Habla bien de La Silla que esté recibiendo ataques tanto de la izquierda como de la derecha.
La izquierda porque quiere cobrarle su periodismo crítico al gobierno Petro y la derecha de Abelardo de la Espriella y su padrino Gabriel Gilinski porque quiere desquitarse de que haya evidenciado los pobrísimos resultados de los negocios del autodenominado tigre y el generoso patrocinio que el dueño de Semana le dio a la fallida candidatura de Vicky Dávila, auspicio que ella negaba sin sonrojarse.
Todo eso es verdad, pero también es cierto que La Silla Vacía ha cometido errores en esta campaña y que no ha tenido la humildad de reconocerlos.
Por ejemplo, en la publicación que sugiere vínculos ilegales del senador Iván Cepeda con Raúl Reyes, La Silla omitió mencionar que en el computador del cabecilla abatido no hay correos electrónicos. Ni uno, solo mensajes de Word.
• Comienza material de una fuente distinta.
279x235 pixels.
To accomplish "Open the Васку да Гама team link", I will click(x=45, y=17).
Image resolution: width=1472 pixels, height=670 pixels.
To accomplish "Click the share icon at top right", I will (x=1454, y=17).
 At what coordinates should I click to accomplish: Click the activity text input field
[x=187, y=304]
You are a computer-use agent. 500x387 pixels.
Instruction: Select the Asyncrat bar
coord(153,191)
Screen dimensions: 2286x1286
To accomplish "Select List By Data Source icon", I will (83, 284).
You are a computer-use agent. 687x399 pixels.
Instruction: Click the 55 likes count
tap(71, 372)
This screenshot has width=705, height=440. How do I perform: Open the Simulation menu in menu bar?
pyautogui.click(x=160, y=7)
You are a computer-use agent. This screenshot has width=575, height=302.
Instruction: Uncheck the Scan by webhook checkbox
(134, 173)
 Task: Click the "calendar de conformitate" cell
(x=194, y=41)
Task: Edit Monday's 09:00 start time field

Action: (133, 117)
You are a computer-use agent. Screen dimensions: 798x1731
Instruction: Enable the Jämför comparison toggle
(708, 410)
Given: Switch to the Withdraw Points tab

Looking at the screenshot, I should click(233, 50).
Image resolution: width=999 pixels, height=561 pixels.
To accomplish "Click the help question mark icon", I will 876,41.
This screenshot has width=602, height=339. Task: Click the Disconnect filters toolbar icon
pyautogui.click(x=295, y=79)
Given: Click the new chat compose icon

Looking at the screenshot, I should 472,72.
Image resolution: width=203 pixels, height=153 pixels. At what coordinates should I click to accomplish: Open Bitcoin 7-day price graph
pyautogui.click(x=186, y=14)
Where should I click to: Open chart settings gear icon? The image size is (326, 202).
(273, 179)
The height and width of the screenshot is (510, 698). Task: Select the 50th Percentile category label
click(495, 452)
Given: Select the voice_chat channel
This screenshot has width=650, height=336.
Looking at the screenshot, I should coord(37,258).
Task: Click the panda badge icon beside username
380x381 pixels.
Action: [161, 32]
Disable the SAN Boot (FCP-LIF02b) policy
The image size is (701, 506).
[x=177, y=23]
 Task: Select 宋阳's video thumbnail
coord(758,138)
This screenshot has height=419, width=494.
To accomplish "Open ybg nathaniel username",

No hay manera de establecer trazabilidad de los emails. No se sabe si entraron o salieron. Por lo demás, el mensaje mencionado, aún en sus interpretaciones más parcializadas, está lejos de comprometer al ahora candidato con la guerrilla. Hay buenas razones para criticar a Cepeda, pero esta no es una de ellas.
Sin embargo, esa terca equivocación no convierte a La Silla en una máquina de propaganda. Con honestidad, no pienso que quiera favorecer ninguna candidatura. No puedo decir lo mismo de Jaime Bermúdez ni de RTVC, patrocinador exclusivo de la Revista Raya.